WORK REQUIRED:
Print the items below unchanged, from the line with "The height and" up to and including the line with "Image resolution: width=1196".

ENTRIES SHOWN:
# # # #
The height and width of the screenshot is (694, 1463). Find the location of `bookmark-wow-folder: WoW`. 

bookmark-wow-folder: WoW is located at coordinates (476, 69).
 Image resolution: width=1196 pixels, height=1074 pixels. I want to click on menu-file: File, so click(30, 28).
# # # #
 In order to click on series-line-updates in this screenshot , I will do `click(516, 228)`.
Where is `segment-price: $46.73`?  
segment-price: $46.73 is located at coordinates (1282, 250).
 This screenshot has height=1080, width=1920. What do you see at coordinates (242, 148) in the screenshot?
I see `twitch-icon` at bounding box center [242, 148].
# # # #
EXERCISE SOLUTION:
The height and width of the screenshot is (694, 1463). Find the location of `bookmark-wow-folder: WoW`. 

bookmark-wow-folder: WoW is located at coordinates (476, 69).
 Image resolution: width=1196 pixels, height=1074 pixels. I want to click on menu-file: File, so click(30, 28).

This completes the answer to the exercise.